What to work on » Nothing but the lines from the start of the records below through the line that has "You are a computer-use agent. Image" should appear, each exactly as given.

The records »
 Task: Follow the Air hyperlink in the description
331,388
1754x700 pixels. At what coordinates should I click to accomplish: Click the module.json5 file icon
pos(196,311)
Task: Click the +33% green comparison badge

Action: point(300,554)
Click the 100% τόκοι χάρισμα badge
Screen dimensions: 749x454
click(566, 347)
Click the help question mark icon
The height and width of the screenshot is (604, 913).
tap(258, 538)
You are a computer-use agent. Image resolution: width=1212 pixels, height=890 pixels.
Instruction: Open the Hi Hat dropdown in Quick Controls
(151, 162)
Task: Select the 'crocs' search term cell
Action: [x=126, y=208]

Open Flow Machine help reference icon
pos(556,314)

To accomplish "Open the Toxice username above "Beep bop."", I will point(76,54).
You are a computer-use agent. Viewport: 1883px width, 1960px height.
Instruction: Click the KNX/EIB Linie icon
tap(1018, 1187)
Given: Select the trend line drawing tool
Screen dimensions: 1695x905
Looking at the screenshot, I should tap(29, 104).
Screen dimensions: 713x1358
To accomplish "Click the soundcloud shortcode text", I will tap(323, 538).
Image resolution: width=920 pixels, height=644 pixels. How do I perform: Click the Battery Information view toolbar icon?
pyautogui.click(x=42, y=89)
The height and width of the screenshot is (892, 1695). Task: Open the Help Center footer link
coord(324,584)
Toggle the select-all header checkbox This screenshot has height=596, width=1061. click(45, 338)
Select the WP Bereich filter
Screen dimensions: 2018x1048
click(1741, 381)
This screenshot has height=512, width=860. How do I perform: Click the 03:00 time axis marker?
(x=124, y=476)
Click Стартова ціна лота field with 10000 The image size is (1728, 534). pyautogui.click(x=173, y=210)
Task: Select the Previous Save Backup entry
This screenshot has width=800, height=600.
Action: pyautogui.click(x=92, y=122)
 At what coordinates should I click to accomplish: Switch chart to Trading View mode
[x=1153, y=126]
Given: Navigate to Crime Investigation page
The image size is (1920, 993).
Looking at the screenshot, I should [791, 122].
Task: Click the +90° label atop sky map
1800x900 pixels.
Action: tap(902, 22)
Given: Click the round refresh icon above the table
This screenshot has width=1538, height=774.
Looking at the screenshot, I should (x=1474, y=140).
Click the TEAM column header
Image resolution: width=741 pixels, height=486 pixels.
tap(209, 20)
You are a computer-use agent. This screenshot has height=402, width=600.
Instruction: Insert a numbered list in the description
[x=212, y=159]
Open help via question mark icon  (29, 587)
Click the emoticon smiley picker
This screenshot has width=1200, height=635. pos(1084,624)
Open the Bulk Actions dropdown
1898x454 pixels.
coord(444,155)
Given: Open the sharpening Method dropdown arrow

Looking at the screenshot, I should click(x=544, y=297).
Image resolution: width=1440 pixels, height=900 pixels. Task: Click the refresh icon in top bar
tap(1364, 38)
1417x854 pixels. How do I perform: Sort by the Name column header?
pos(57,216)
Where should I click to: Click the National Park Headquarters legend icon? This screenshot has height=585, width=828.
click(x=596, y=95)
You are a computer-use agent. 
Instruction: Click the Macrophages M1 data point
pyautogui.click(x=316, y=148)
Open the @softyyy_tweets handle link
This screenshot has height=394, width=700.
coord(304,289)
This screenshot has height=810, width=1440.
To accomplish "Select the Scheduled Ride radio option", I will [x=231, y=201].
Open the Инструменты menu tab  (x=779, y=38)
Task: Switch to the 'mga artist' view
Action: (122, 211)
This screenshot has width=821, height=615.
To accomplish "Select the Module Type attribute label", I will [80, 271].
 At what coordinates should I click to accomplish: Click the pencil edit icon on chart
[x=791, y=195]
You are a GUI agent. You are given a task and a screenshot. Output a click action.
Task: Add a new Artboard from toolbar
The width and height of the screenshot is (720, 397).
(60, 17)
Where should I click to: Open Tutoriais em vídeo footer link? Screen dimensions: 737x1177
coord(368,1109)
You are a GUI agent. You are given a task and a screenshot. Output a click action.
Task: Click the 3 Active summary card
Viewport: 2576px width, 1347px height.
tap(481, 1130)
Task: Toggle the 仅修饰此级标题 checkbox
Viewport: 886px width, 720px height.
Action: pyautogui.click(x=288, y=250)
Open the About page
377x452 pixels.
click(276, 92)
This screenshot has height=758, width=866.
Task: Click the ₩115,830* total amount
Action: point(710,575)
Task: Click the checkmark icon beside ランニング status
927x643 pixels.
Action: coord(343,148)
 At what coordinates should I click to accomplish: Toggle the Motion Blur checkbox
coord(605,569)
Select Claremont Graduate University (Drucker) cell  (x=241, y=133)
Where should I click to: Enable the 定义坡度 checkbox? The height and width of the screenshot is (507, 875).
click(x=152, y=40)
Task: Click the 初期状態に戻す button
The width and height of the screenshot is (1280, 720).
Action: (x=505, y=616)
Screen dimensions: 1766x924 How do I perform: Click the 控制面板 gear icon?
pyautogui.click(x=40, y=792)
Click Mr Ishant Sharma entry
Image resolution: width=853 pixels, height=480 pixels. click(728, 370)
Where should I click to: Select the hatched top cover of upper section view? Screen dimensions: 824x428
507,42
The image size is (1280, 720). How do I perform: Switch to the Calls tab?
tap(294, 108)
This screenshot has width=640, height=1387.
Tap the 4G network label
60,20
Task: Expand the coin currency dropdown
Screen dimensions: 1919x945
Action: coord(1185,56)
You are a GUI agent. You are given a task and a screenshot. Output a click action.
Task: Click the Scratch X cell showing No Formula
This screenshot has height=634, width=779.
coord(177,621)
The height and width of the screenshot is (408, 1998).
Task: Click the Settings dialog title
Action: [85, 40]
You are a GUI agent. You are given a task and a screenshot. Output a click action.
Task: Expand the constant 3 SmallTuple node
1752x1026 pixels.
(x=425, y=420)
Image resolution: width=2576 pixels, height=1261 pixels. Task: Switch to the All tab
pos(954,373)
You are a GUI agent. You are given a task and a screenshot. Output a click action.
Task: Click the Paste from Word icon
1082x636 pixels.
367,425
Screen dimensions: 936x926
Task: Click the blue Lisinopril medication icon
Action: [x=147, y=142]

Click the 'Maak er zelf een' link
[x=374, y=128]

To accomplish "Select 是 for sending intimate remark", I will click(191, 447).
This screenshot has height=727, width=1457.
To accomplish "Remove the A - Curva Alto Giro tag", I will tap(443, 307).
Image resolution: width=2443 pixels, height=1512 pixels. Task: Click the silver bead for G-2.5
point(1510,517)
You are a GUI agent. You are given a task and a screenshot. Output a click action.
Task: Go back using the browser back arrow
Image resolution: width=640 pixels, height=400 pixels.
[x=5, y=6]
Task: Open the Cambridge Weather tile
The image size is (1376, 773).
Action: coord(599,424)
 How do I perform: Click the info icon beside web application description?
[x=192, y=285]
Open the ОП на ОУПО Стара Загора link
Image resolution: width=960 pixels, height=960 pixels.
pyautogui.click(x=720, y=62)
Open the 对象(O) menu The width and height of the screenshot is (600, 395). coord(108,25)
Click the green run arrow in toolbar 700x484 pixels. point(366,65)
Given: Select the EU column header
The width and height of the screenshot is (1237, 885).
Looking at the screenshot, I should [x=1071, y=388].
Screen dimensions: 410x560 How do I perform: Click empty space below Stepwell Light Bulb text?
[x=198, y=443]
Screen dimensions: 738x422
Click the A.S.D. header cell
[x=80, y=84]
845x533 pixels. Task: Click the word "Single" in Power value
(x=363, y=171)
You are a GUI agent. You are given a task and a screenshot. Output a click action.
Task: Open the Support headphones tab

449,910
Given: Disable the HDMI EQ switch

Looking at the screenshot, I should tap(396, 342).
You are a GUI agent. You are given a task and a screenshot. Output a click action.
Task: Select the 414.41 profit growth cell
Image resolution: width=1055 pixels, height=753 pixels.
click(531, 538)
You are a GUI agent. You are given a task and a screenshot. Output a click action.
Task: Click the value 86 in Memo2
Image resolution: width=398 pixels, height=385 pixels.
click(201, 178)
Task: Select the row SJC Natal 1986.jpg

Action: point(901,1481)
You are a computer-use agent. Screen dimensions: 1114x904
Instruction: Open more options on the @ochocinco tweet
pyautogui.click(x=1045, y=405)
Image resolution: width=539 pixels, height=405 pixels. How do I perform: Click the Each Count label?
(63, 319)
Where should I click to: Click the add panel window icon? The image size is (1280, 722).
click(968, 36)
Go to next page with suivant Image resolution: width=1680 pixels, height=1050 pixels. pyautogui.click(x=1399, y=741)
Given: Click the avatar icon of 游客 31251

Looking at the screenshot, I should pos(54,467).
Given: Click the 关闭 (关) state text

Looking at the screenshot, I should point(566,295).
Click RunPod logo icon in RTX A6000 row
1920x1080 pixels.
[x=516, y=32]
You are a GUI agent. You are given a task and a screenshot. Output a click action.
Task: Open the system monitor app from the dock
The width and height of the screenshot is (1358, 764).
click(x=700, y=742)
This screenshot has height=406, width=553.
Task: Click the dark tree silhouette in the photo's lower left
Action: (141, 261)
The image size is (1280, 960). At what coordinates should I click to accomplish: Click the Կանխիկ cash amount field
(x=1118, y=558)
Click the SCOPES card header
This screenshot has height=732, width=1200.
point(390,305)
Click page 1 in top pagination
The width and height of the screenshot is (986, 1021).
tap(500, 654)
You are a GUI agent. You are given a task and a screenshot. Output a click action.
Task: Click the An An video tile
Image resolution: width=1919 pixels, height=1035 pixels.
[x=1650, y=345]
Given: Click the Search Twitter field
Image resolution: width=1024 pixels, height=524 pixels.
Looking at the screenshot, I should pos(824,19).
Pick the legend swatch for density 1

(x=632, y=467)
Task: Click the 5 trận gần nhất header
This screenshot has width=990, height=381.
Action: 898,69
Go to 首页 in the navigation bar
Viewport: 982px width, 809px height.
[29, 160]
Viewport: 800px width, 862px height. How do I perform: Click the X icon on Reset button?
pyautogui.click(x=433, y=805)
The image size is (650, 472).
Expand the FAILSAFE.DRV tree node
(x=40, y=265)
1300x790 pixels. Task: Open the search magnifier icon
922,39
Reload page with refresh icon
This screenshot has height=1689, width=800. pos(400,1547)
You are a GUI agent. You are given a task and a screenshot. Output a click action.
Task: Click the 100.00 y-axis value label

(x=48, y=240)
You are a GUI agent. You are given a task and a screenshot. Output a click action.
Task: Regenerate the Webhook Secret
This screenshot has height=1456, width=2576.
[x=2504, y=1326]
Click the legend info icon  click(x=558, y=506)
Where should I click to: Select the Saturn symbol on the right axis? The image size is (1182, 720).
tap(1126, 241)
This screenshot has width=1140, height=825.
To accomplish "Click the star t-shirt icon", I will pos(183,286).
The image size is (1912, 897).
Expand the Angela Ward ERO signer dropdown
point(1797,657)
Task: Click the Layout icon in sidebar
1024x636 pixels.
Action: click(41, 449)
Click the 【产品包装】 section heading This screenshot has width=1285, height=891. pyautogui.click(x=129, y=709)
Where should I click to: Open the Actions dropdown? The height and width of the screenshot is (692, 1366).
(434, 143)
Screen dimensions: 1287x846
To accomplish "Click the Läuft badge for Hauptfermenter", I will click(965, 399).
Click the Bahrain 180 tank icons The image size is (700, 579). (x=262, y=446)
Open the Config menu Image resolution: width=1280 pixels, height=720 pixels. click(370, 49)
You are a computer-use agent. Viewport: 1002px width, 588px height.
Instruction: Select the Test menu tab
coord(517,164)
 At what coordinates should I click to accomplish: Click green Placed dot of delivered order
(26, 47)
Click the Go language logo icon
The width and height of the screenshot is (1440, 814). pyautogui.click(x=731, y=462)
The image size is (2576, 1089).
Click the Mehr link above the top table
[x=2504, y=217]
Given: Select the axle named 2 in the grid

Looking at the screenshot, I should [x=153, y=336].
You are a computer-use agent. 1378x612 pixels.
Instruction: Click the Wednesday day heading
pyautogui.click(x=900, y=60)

Solution for this task »
 Task: Follow the Air hyperlink in the description
331,388
1754x700 pixels. At what coordinates should I click to accomplish: Click the module.json5 file icon
pos(196,311)
Task: Click the +33% green comparison badge

Action: point(300,554)
Click the 100% τόκοι χάρισμα badge
Screen dimensions: 749x454
click(566, 347)
Click the help question mark icon
The height and width of the screenshot is (604, 913).
tap(258, 538)
You are a computer-use agent. Image resolution: width=1212 pixels, height=890 pixels.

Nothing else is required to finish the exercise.